— Written problem —
Rewrite the lines below as a numbered list, skipping any blank lines. Omit the pictures from your list.

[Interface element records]
***

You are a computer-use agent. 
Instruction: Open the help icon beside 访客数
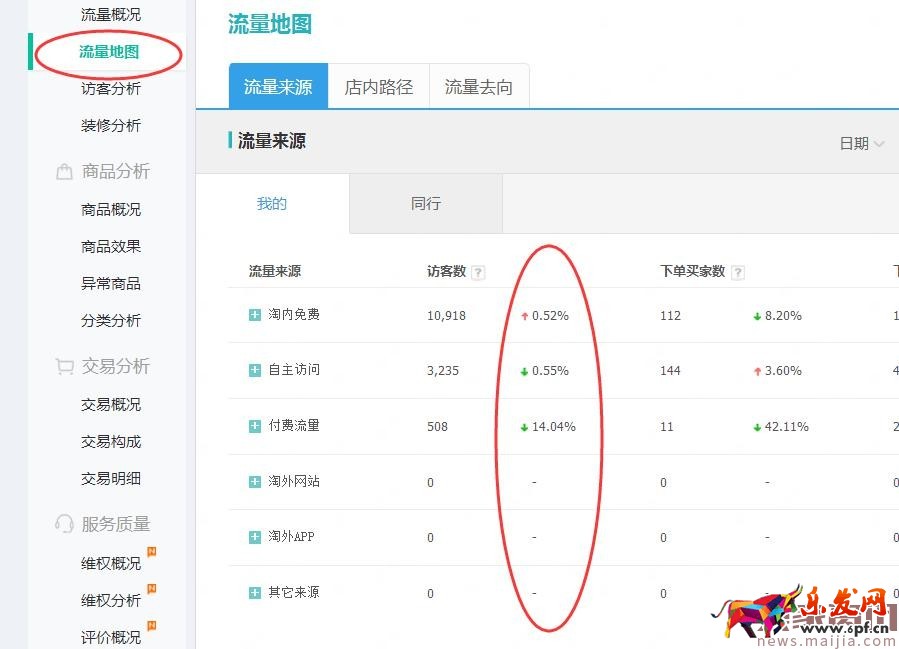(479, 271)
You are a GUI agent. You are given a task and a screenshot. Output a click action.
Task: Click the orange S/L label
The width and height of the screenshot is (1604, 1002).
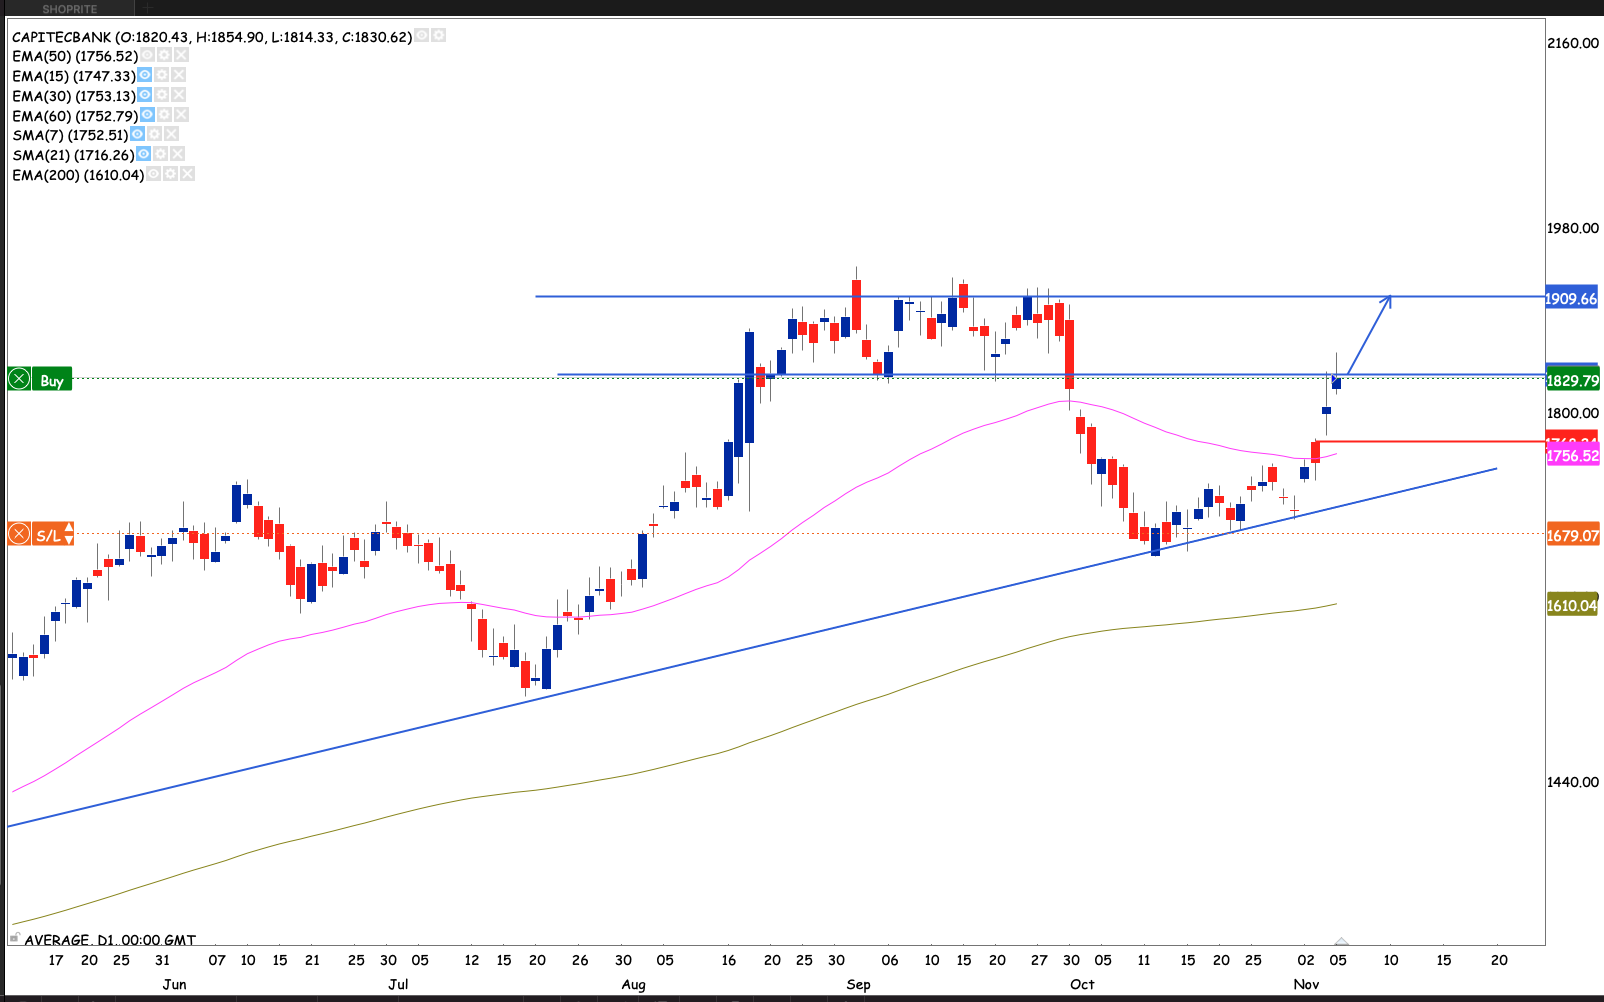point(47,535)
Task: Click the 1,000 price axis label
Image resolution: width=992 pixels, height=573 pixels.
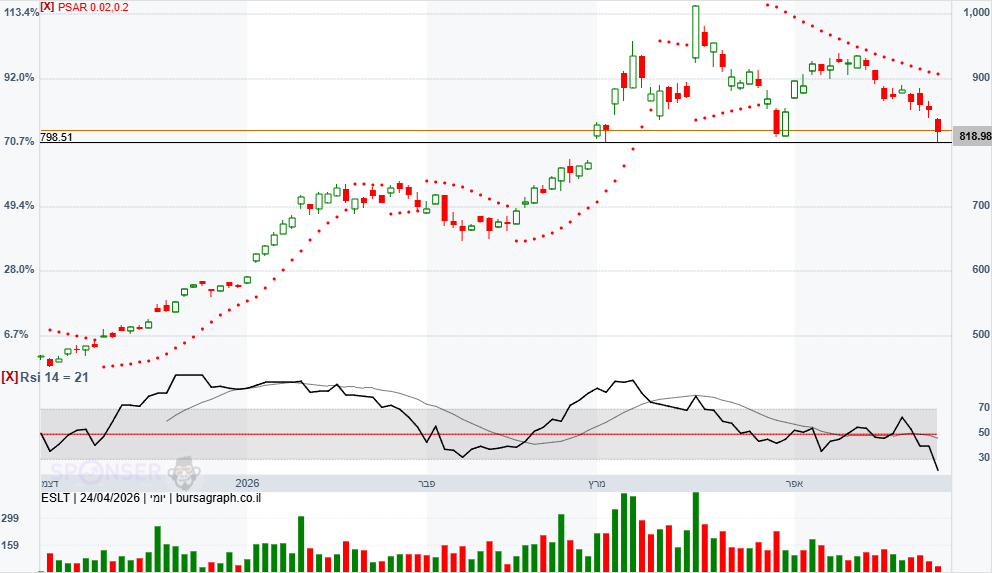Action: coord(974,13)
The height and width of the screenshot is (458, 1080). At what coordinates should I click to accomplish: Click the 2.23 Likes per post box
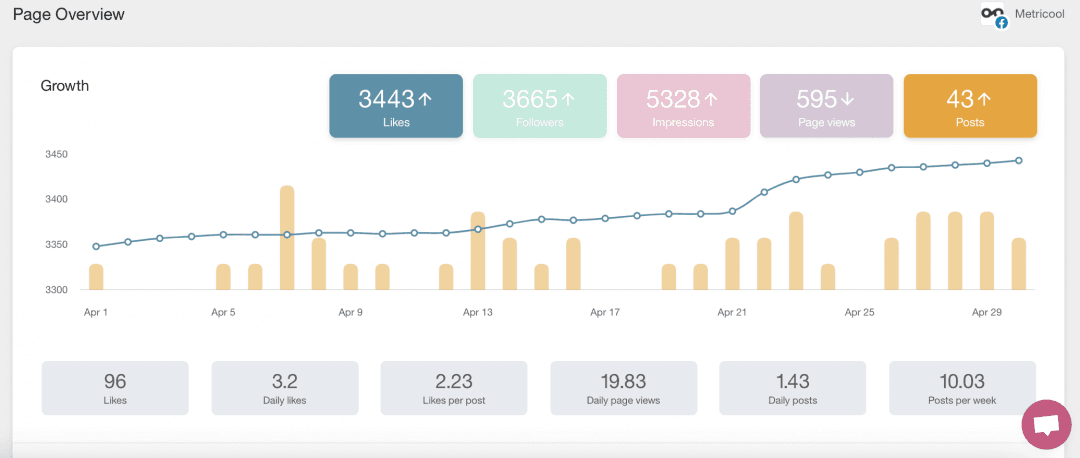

***

— Answer to this exercise —
1. You are a computer-use agent. 
2. Instruction: Open the help icon beside 访客数
3. (479, 271)
4. You are a GUI agent. You are given a task and a screenshot. Output a click action.
5. Task: Click the orange S/L label
6. The width and height of the screenshot is (1604, 1002).
7. point(47,535)
8. Task: Click the 1,000 price axis label
9. Image resolution: width=992 pixels, height=573 pixels.
10. Action: coord(974,13)
11. The height and width of the screenshot is (458, 1080). At what coordinates should I click to accomplish: Click the 2.23 Likes per post box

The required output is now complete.